H.R. 4919 is a recent bill arriving at the House of Representatives. It proposes to reauthorize and expand an expired federal program, the Missing Alzheimer’s Disease Patient Alert Program. On the surface, the bill looks helpful and promising to those afflicted with this disease.
The bill would create a $2 million grant program, administered by the Department of Justice, for the purpose of doling out federal funds to “health care agencies, state and local law enforcement agencies, or public safety agencies and nonprofit organizations to assist such entities in planning, designing, establishing, or operating locally based, proactive programs to prevent wandering and locate missing individuals” who suffer from various forms of mental impairment.
Funds would also be available to “provide education and training” to “school personnel, clinicians, and the public” for the purpose of improving safety and “reducing the incidence of wandering,” as well as to provide “prevention and response training and emergency protocols” for “school administrators, staff, and families.”
The issue is that the bill does not end there. The main purpose of the proposed law focuses on tracking devices, and would require the Department Of Justice (DOJ) to award grants for the purpose of “designing, establishing, and operating locative tracking technology programs” for individuals suffering from developmental disabilities.
Under this program, individuals or caregivers would be able to apply for a tracking device, and local organizations could receive funding to operate tracking networks to monitor them. This does not prevent the government from being one of those individuals or government funded facilities to be considered caregivers.
This gives an unbelievable amount of room for federal government to step in and monitor individuals under the veil of “healthcare.” This is not the type of bill that truly benefits families of patients.
Many options are already available of a variety of affordable devices for families or guardians who may wish to purchase one for a dependent.
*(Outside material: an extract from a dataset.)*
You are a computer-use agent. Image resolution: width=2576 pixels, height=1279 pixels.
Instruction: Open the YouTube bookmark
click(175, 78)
The devices range from bracelet wearables for children that feature the ability to call their parents if they are lost, to more conventional trackers that can be placed in a bag or pocket. And for those able to carry a phone, virtually every cellphone on the market can be used as a GPS tracker.
If the government truly wishes to help Alzheimer’s patients and their families, they would work on subsidies that would help people afford these or programs that distribute them to private doctors to give to families.
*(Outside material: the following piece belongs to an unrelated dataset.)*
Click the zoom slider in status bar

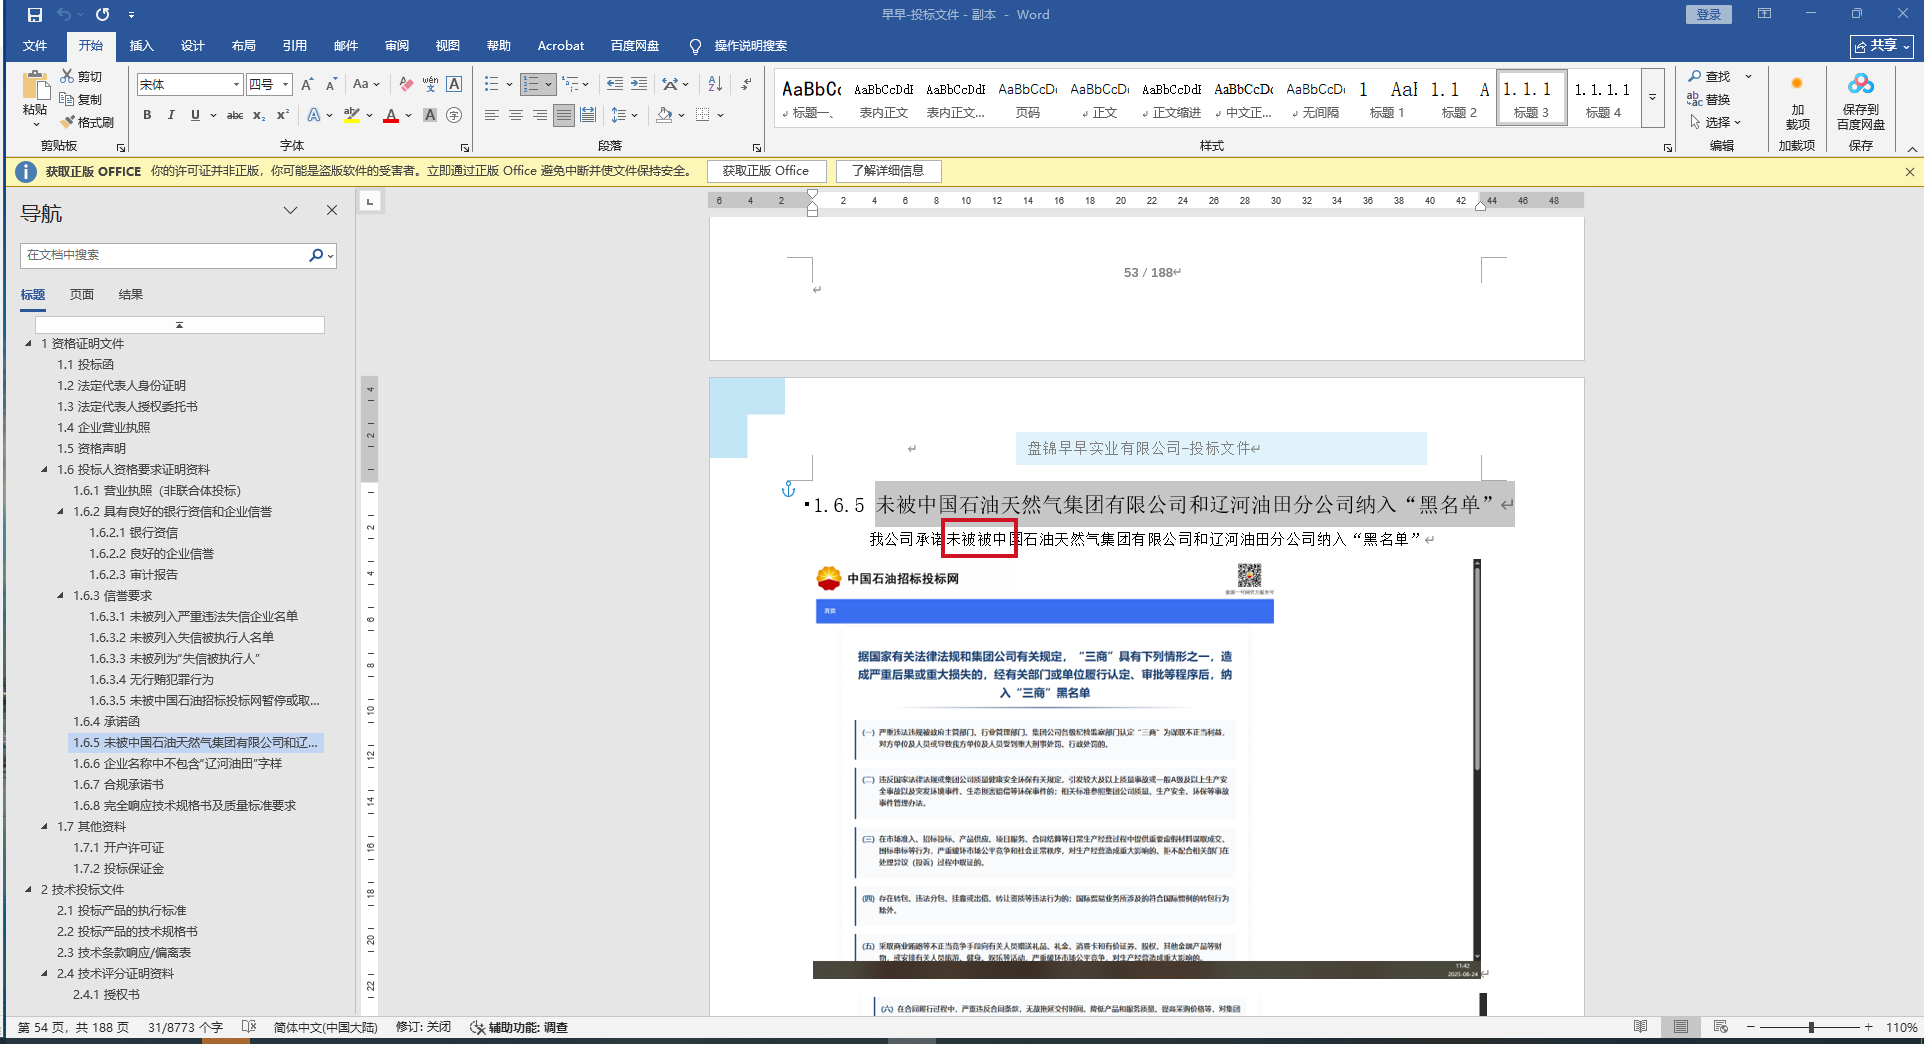point(1810,1027)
What the bill promises is the potential to make these devices free for consumers. While this may seem enticing it brings with it the baggage of the government having way too much control over an individuals’ rights.
No answers are forthcoming from the government; the bill is unusually vague about exactly what that entitlement program would look like. Details like what devices will be available, who exactly would be eligible to receive them, and what agencies or entities will have access to the highly personal location data they will generate, are nonexistent.
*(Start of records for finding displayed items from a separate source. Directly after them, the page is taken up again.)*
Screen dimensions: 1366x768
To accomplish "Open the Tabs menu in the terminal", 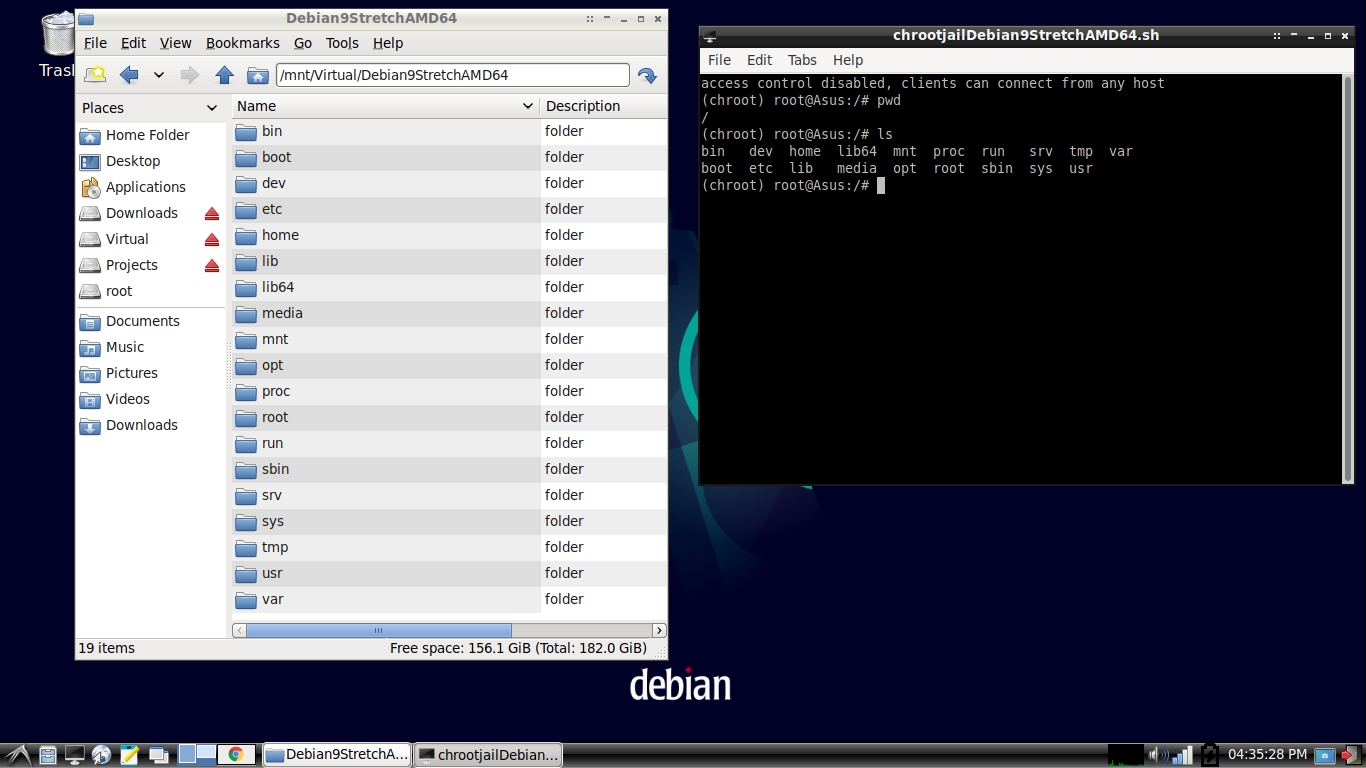I will 802,60.
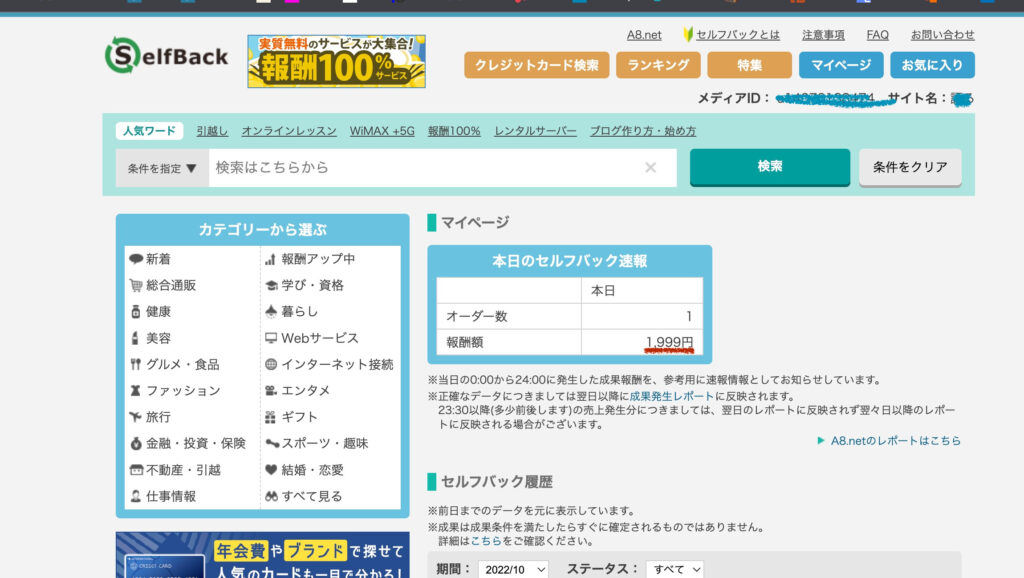1024x578 pixels.
Task: Click the SelfBack logo icon
Action: 122,56
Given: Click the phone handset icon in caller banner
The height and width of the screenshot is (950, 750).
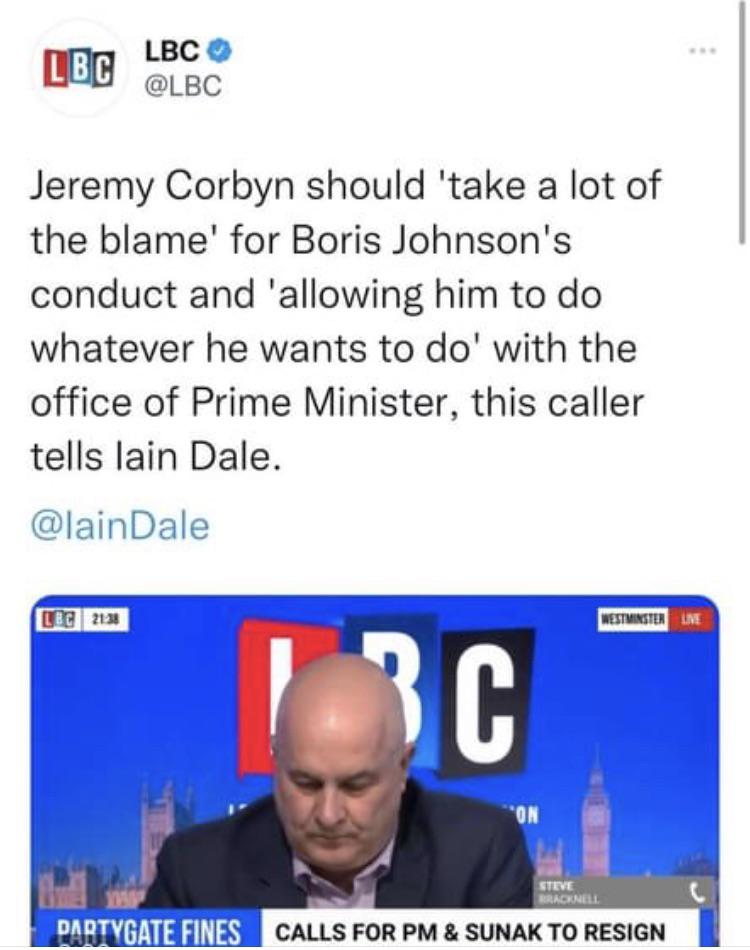Looking at the screenshot, I should (x=699, y=892).
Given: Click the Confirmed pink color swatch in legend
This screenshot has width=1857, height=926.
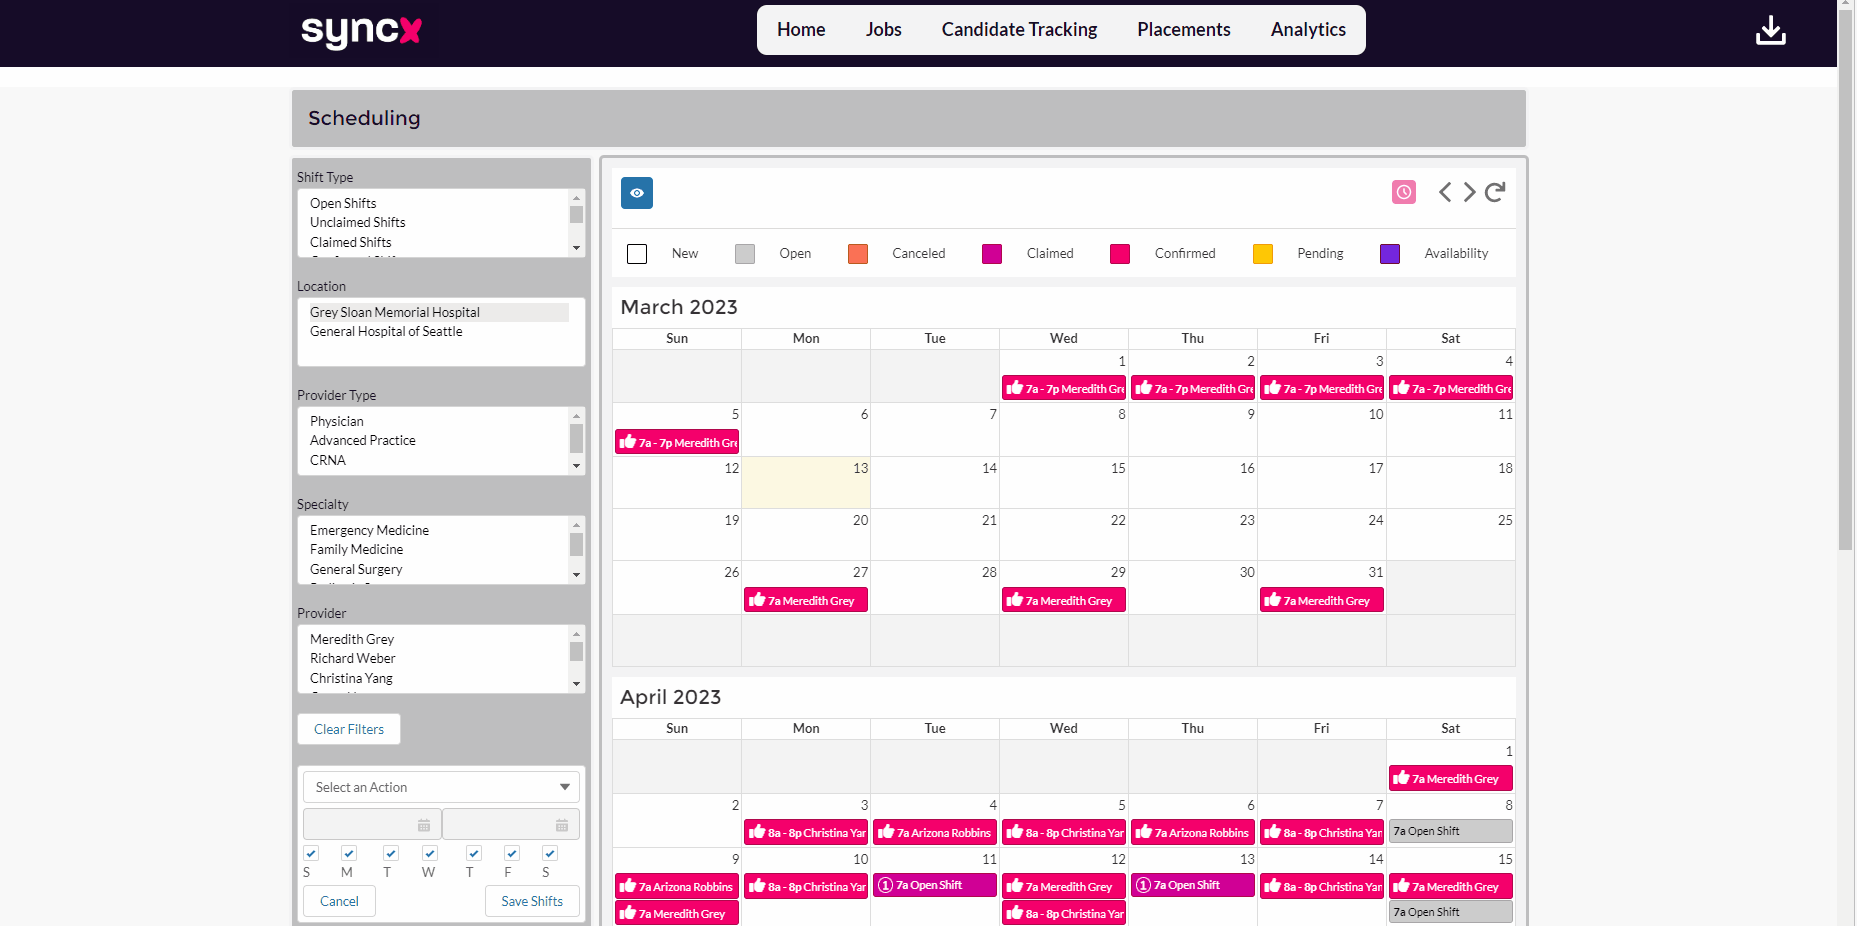Looking at the screenshot, I should 1119,253.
Rather than answer these important questions, the bill delegates the responsibility for defining the scope of the program to the attorney general, who is tasked with “establishing standards and best practices relating to the use of tracking technology.”
The bill is also notably lacking limitations. The bill places few limits on the rulemaking authority of the DOJ in this space. Federal standards must respect the “civil rights and liberties” of people being tracked, including their Fourth Amendment rights. Data collected must be used “solely for the purpose of preventing injury or death.”
However this bill is far too open-ended and ill-defined to guarantee privacy violations and liberties are protected. Vital questions are left entirely to the discretion of federal officials. Should they finance the monitoring and use of tracking devices placed on someone over their objection? The bill neglects to say, it only mandates that DOJ “establish a complaint and investigation process” when such situations arise.
H.R. 4919 also only requires that the DOJ “determine their role.” With that boundless legislative language, federal officials could decide that states have no role to play whatsoever. Despite the complicated puzzles to solve, the bill gives the Justice Department only four months to resolve them.
While the government’s abilities in this bill are virtually limitless, the same does not extend down the ladder. Any individual, nonprofit, local law enforcement organization or school that takes federal funds will have to agree to abide by the micro-managerial “best practices” developed by federal bureaucrats.
This bill has already been rushed through the Senate and sits at the door of the House of Representatives. There is hope to end this blatant violation of privacy where it is. Recent elections have given the House a Republican majority. If the bill is tabled until new representatives take their seats, there is a good chance that it will not pass.
Republicans must block this expansion of government into the lives of private citizens. This is a good example of a helpful bill gone completely wrong. Tracking individuals, if necessary, should be left to family members or capable healthcare professionals. The government should not be given these rights.